As in much of her work, Rice makes notable use of irony. For instance, following Henry's death, his body is taken to a “mummy factory” — during the Egyptian craze of the early 1900s, it was common for locals to prepare modern corpses as mummies to sell to unsuspecting tourists. In a final twist, Elliott, his long-standing rival, has the last laugh when a merchant attempts to sell him Henry's mummy.

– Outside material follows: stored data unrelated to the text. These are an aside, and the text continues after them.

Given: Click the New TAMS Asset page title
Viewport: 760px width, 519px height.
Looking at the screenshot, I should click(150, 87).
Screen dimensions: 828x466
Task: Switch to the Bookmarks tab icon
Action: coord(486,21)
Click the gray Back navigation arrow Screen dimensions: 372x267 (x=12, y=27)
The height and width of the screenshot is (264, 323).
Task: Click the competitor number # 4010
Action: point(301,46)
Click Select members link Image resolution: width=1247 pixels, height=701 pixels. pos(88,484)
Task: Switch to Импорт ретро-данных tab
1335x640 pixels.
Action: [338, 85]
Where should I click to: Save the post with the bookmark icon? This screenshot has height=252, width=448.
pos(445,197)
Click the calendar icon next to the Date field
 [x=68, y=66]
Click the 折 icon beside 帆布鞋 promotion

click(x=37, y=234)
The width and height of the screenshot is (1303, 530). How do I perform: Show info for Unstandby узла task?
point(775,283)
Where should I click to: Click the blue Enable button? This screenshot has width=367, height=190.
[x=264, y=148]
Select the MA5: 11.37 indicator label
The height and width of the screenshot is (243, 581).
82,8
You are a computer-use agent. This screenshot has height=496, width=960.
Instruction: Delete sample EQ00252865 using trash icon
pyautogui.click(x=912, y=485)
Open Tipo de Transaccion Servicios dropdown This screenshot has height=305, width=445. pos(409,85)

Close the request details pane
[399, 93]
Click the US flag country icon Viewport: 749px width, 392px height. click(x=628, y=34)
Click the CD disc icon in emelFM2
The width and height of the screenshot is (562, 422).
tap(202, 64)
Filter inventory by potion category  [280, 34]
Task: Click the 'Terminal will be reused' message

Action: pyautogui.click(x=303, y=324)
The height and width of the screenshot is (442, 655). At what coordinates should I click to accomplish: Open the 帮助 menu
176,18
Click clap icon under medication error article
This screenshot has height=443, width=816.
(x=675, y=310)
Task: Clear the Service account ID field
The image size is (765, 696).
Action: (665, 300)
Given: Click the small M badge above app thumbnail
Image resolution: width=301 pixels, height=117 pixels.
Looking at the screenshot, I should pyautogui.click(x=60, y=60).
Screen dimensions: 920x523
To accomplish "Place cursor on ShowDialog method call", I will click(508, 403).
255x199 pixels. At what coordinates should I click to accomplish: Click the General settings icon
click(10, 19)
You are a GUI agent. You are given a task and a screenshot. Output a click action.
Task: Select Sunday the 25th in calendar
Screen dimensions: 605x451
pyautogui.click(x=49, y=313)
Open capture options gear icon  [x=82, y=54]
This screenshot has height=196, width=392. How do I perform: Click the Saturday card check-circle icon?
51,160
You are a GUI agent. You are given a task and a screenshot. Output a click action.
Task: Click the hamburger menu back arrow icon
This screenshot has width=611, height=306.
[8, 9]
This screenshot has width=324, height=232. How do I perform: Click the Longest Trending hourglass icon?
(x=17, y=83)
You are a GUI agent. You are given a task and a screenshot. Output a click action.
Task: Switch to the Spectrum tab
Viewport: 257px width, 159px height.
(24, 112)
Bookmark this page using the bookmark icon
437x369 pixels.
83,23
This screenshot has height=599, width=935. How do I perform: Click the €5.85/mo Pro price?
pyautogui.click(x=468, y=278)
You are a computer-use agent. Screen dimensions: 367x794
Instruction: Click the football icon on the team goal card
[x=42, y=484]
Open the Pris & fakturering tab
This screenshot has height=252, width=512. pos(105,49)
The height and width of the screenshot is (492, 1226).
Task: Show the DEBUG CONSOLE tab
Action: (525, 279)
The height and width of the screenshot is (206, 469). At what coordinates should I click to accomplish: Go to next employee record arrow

==Allusions and references to other works==
Rice credited the authors of several turn of the century mummy stories with her inspiration, including Arthur Conan Doyle ("Lot No. 249" and "The Ring of Thoth"), H. Rider Haggard (She), and "All who have brought 'the mummy' to life in stories, novels and film." England during the late-nineteenth and early-twentieth centuries fell under a fad for Ancient Egypt, a phenomenon also known as Egyptomania which produced many works of fiction from which Rice could draw. It has been argued that William Shakespeare's Antony and Cleopatra, as well as other popular culture representations of Cleopatra, have a discernible influence on Rice's novel.

==Reception==
Publishers Weekly called the novel "an uneasy marriage of romance and horror ... marinated in sentimentality, melodrama and absurdity ... Missing a ripe opportunity to skewer 20th-century values and sexual mores, [Rice], ever-fascinated with the undead, avoids character and plot development, larding largely lifeless, sloppy prose with a surfeit of epiphanies and calamities."

==Sequels==
During a 2014 interview, Rice stated that she had delved back into the fictional universe established in The Mummy and that there was a strong possibility she could pen a sequel. In February 2017, Rice announced a new Ramses novel, co-written with her son, novelist Christopher Rice. Ramses the Damned: The Passion of Cleopatra was published on November 21, 2017. A jointly-authored third novel in this series, Ramses the Damned: The Reign of Osiris, was released on February 1, 2022, two months after Anne Rice's death.